These drugs can cause constriction of the bronchi and a decrease in the frequency of heart contractions, which makes them inaccessible to asthmatics and people with rhythm disturbances.

The most common drugs in this group are:

  • Celiprol- use from two hundred to four hundred milligrams, once a day;
  • Betacor, Lokren, Betak- are used in a dosage of five to forty milligrams, once a day;
  • Biprol, Concor, Coronal- are used in a dosage of three to twenty milligrams per day, at a time;
  • Egilok, Betalok, Corvitol- it is recommended to use from fifty to two hundred milligrams per day, you can break up the use of up to three doses per day;
  • Tenobene, Tenolol, Atenol- It is recommended to use from twenty-five to one hundred milligrams, up to two times a day.

What is special about calcium antagonists?

With the help of calcium, muscle fibers contract, including the walls of blood vessels.
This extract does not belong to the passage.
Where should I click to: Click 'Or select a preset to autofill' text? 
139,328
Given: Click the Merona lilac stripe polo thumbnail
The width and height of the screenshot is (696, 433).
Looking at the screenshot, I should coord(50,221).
The mechanism of action of these drugs is that they reduce the penetration of calcium ions into vascular smooth muscle cells.

There is a decrease in the sensitivity of blood vessels to vasopressor drugs that cause vasoconstriction.

In addition to the positive effects, calcium antagonists can provoke a number of serious side effects.

This group of antihypertensive drugs is divided into three subgroups:

  • Dihydropyridines (Azomex, Zanidip, Felodip, Corinfar-retard, etc.). Helps effectively dilate blood vessels. They can provoke headaches, reddening of the skin in the facial area, accelerate the heart rate, swelling of the extremities;
  • Benzothiazepines (Aldizem, Diacordin, etc.). It is used in a dosage of one hundred twenty to four hundred and eighty milligrams, up to two times a day. May provoke a severe low heart rate, or blockade of the atrioventricular pathway;
  • Phenylalkylamines (Verapamil, Finoptin, Veratard)- it is recommended to use from one hundred twenty to four hundred and eighty milligrams per day. It can cause the same burdens as the previous subgroup.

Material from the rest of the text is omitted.